Wie sähe Ihre Wunschkoalition nach dem 26. September aus?
In erster Linie müssen wir als CDU für unsere Sache einstehen und kämpfen. Ich habe aber auch schon vor vier Jahren gesagt, dass ich mir eine Jamaika-Koalition gut vorstellen könnte.
Was tun Sie persönlich ganz konkret, um Ihren ökologischen Fußabdruck klein zu halten?
Ich versuche, viel regional einzukaufen, beispielsweise auf dem Erbacher oder Ulmer Wochenmarkt. Ich versuche auch oft, mit der Bahn nach Berlin zu fahren und mache die Strecken vor der Haustüre mit dem Rad. Ich möchte einfach bewusst leben.
Welche Eigenschaft von Angela Merkel hätten Sie gerne?
Diese unglaublich ruhige Hand in den stets turbulenten Zeiten. Das hat die Kanzlerin 16 Jahre lang sehr oft gezeigt.

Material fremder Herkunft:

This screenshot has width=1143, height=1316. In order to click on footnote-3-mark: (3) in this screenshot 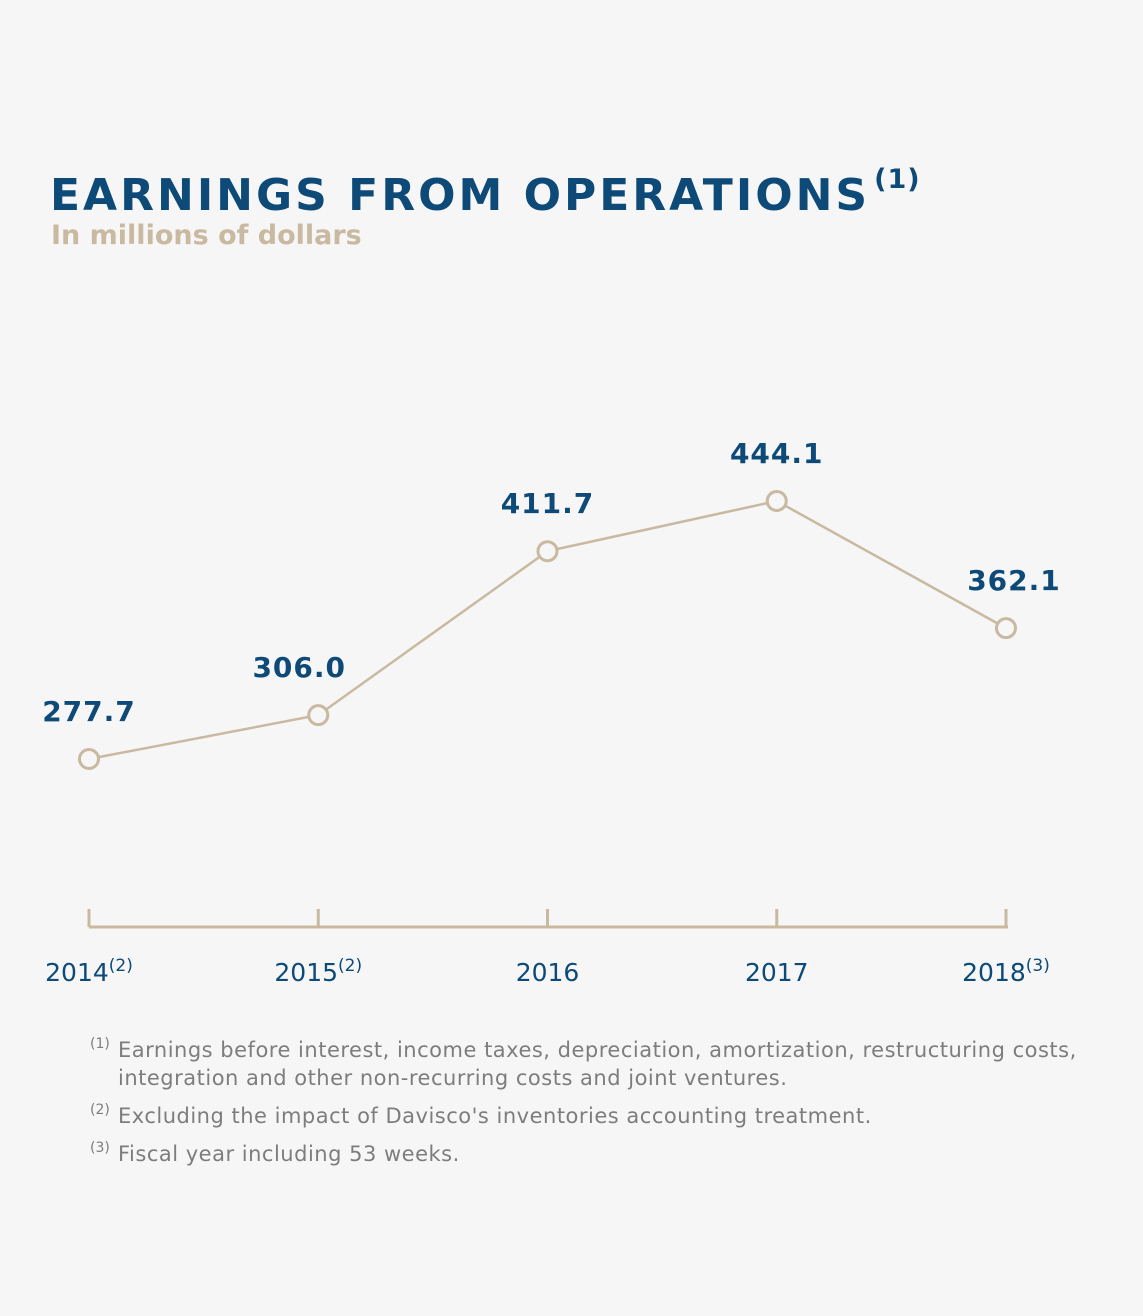, I will do `click(100, 1148)`.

Was war der größte Mist, den Sie als Jugendliche gebaut haben? Blonde Blocksträhnen.
Was haben Sie zuletzt bei Amazon bestellt?
Ich vermeide es, bei Amazon einzukaufen.
Wann haben Sie sich zuletzt für eine/n Politiker/in aus Ihrer Partei geschämt und warum?
Naja, die Maskenaffäre hat mich extrem aufgeregt. Es ist auch absolut richtig, dass die Beteiligten rausgeschmissen wurden.
Was halten Sie vom Gendern?
Ich persönlich bin der Meinung, dass an unseren Schulen die geltende deutsche Rechtschreibung gelehrt werden soll. Wer für sich privat gendern möchte, kann das sehr gerne tun.